| What is required |
Show all lines of the listing that contain the word "agent".
^^^^^^^^
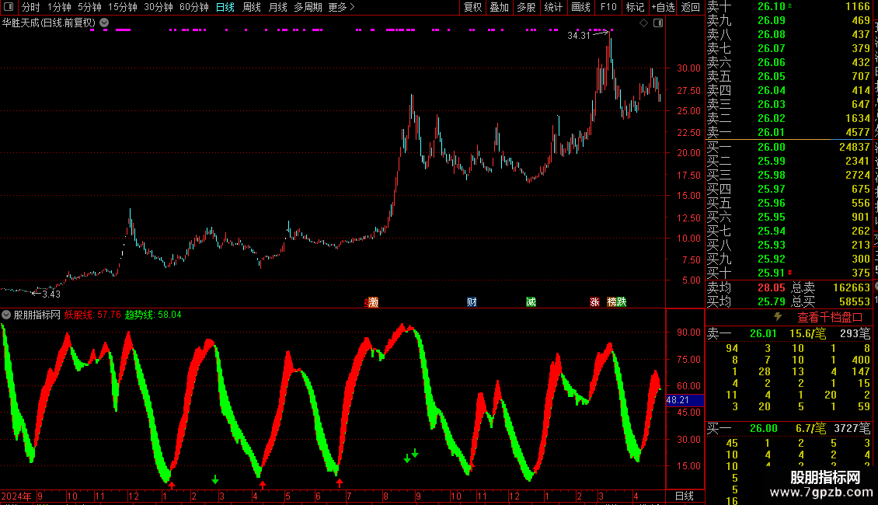878x505 pixels.
Task: Click the 日线 period label at bottom
Action: point(685,496)
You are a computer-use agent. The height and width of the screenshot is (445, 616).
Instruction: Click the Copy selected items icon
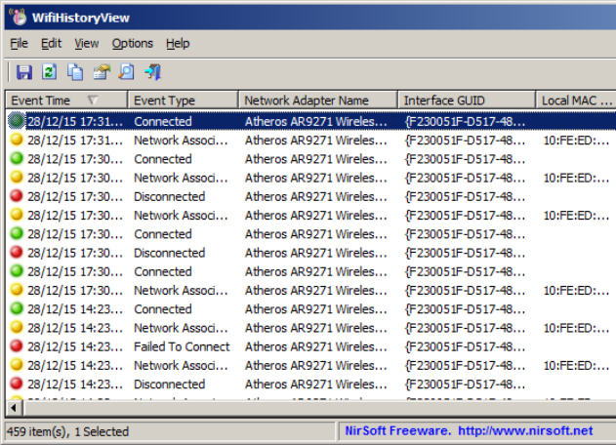75,72

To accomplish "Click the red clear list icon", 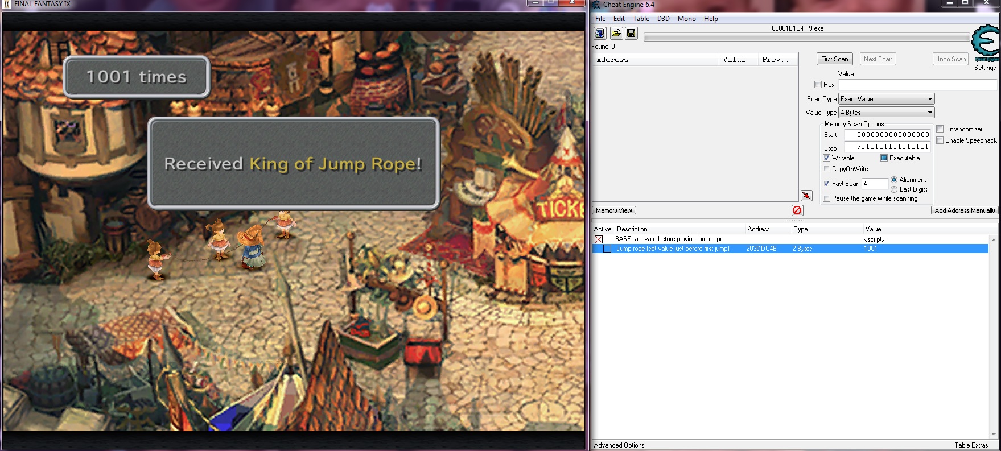I will click(797, 210).
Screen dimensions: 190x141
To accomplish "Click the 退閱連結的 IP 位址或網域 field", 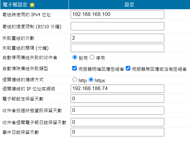I will pyautogui.click(x=117, y=89).
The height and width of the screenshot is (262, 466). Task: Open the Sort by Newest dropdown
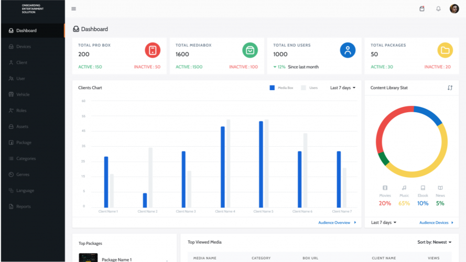[435, 242]
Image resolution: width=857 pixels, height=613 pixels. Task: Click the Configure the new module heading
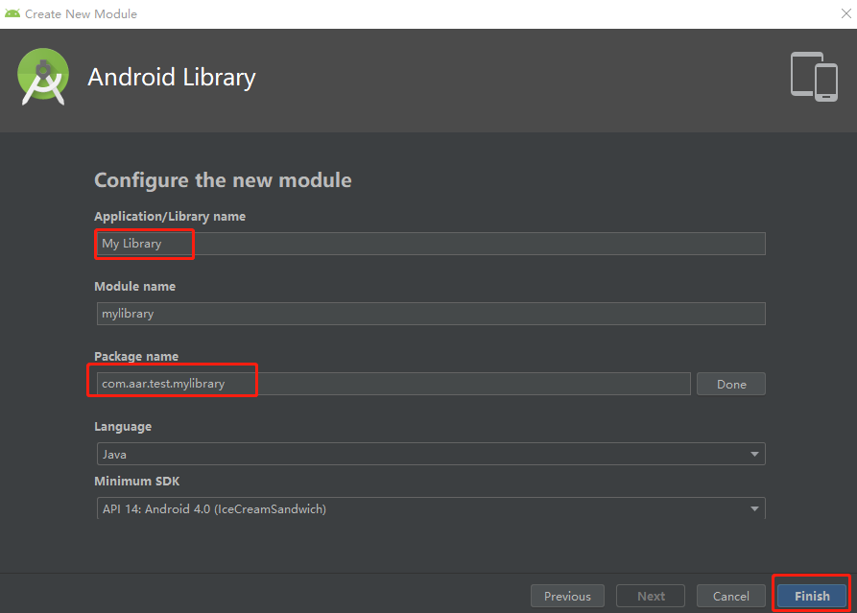(223, 179)
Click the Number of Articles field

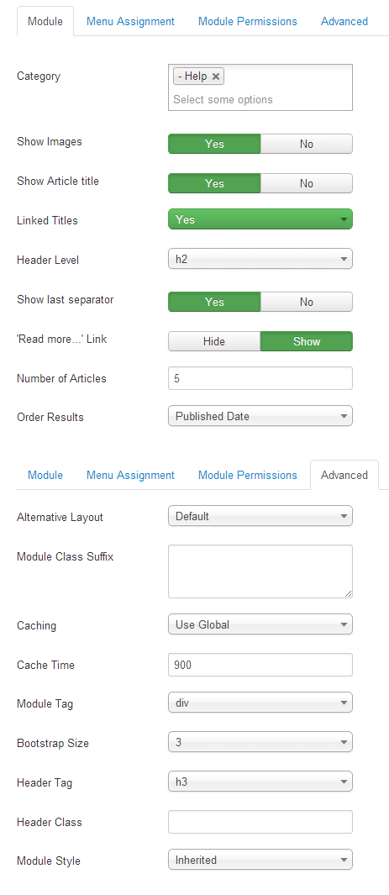260,378
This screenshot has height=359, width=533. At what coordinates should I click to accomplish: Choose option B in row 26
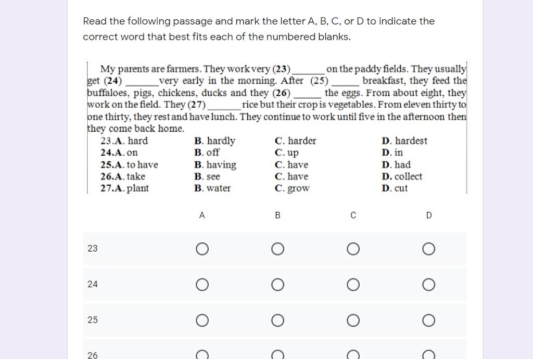click(x=278, y=355)
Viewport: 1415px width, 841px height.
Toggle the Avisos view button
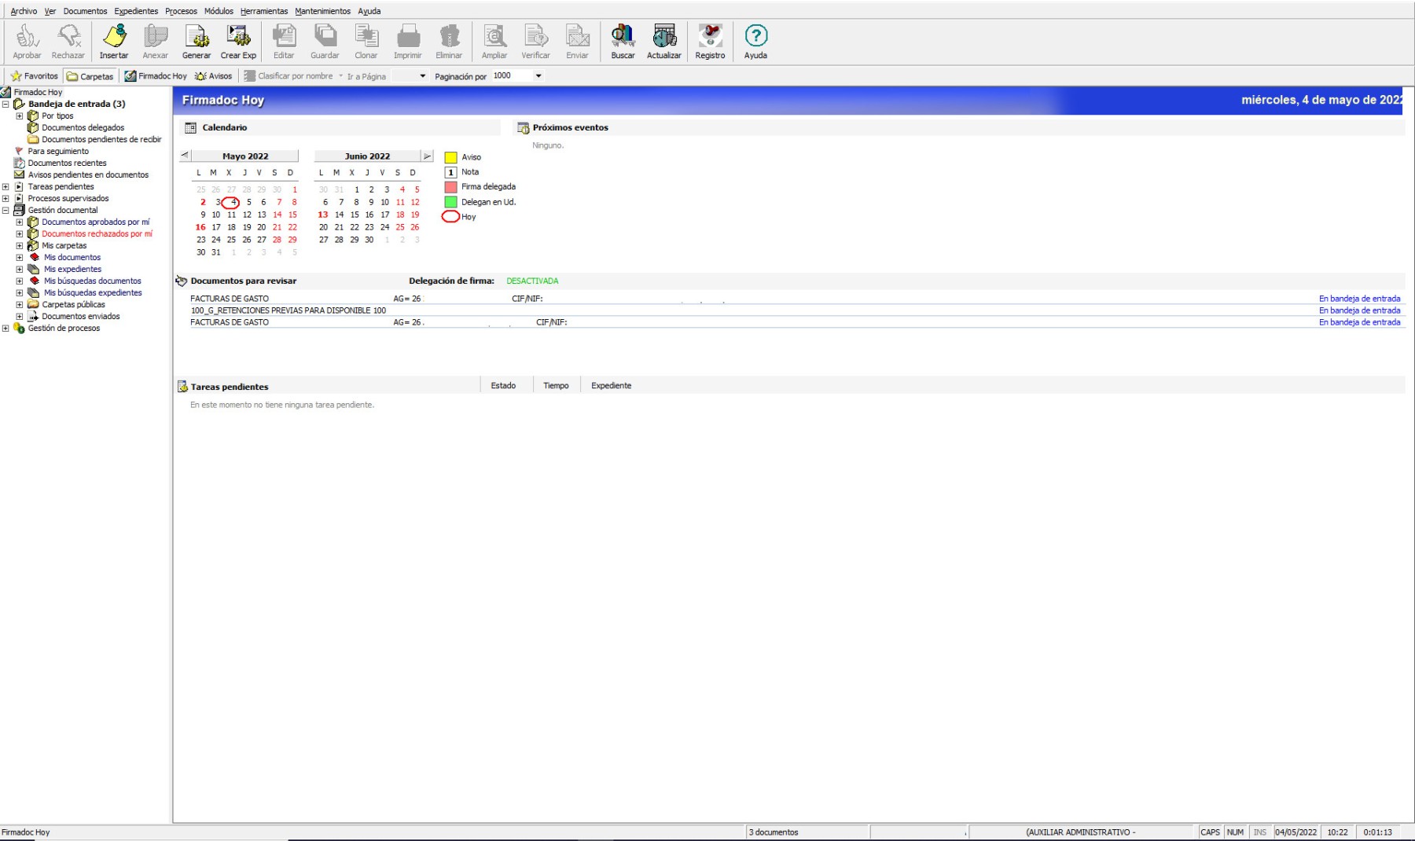pyautogui.click(x=214, y=76)
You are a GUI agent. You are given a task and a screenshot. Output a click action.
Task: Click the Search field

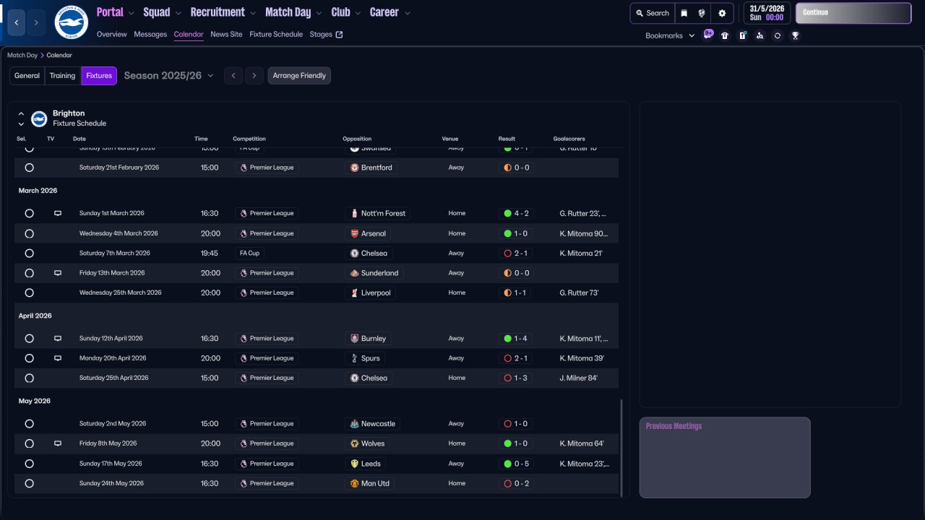click(652, 13)
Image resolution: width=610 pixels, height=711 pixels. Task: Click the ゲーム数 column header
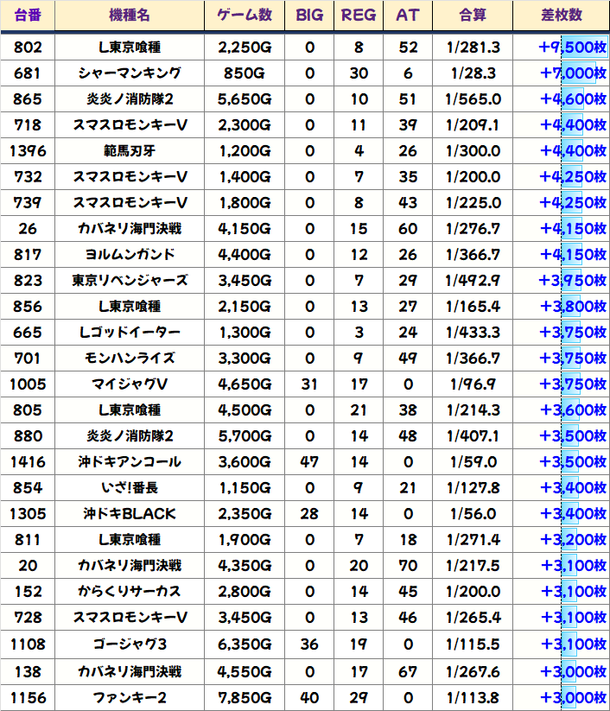click(245, 16)
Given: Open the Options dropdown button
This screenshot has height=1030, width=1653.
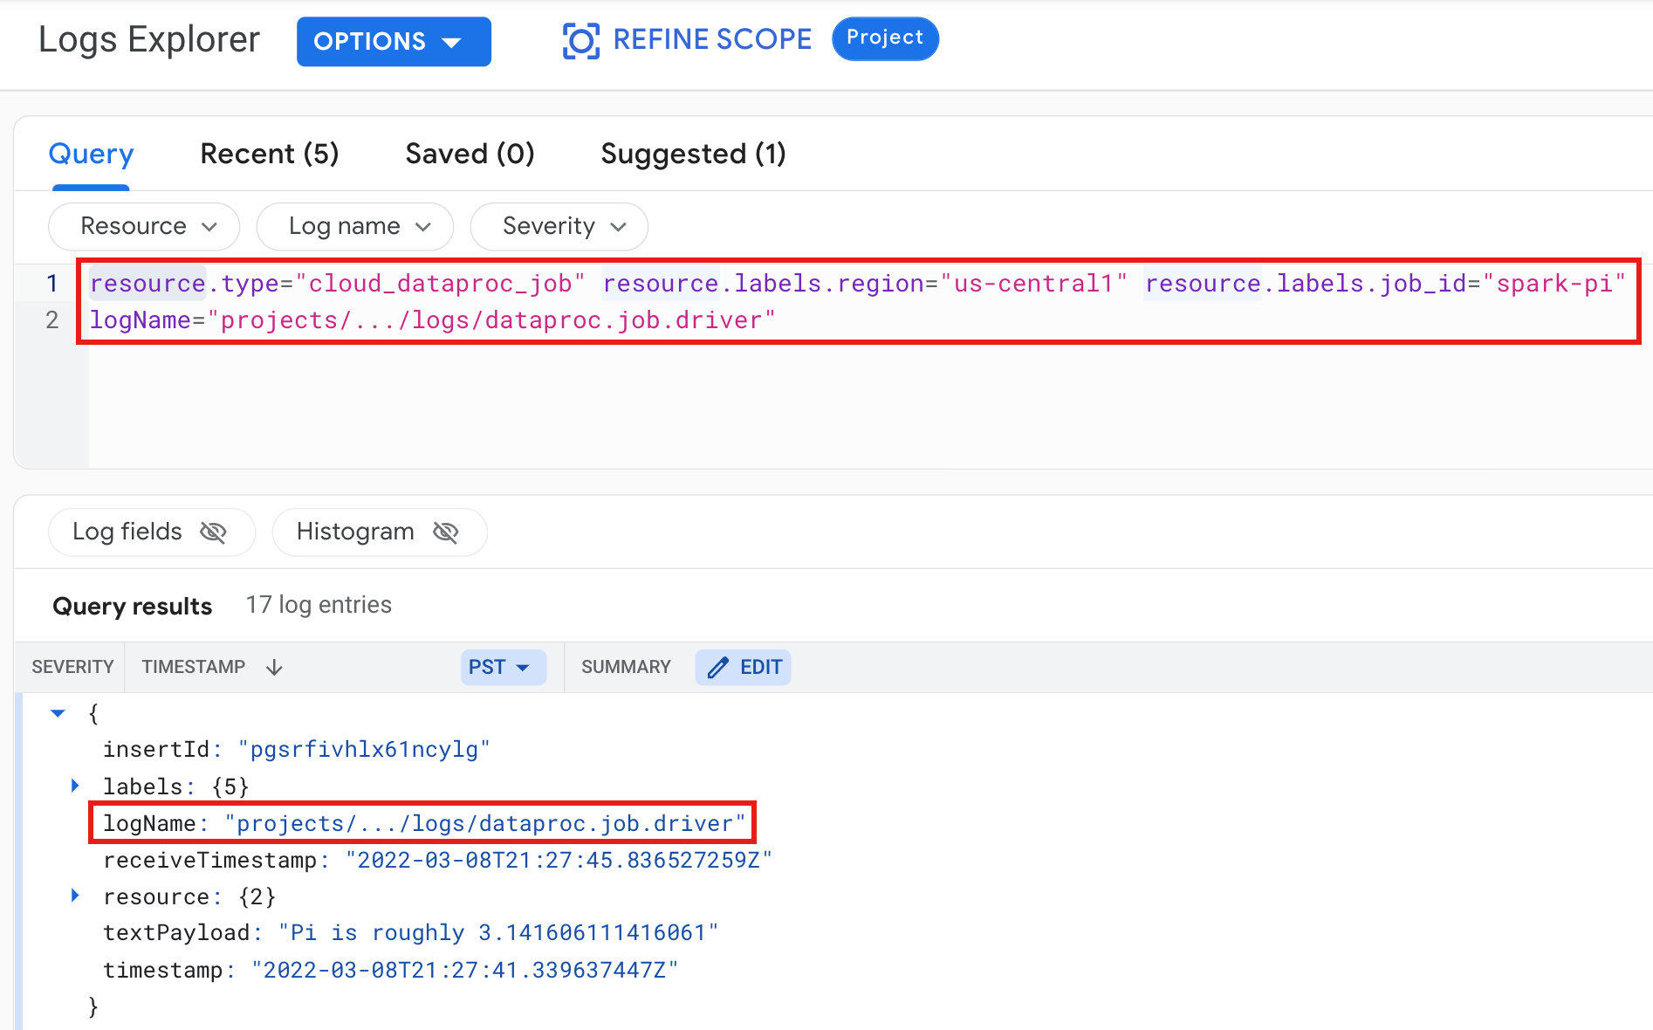Looking at the screenshot, I should click(394, 41).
^^^^^^^^
| Result of the task |
You are a computer-use agent. The height and width of the screenshot is (445, 616).
You are a GUI agent. You are given a task and a screenshot. Output a click action.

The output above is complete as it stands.